(Beginning of Data for processing)

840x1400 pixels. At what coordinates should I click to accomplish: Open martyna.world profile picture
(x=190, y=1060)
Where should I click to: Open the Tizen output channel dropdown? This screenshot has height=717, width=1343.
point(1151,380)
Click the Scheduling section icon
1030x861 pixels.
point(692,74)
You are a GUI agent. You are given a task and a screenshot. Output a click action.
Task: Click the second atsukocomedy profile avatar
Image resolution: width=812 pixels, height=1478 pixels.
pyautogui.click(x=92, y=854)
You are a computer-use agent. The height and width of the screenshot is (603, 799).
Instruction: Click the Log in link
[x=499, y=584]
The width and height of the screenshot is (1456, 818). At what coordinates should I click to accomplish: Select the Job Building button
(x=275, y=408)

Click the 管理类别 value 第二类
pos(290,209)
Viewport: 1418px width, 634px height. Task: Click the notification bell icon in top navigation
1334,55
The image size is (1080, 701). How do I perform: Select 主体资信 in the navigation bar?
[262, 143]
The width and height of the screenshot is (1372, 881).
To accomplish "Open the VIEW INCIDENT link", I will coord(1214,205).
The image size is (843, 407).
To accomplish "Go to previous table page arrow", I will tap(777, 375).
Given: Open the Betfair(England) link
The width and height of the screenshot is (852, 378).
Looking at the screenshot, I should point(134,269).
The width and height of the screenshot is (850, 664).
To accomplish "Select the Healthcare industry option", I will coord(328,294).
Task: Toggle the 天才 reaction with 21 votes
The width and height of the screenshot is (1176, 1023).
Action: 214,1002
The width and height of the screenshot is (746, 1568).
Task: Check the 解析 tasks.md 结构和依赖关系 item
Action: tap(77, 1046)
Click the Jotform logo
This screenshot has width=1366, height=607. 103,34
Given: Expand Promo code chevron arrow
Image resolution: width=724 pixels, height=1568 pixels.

(End of Data for processing)

[Task details]
State the number of lines above that contain "will". Write nothing besides it.

[Finished task]
3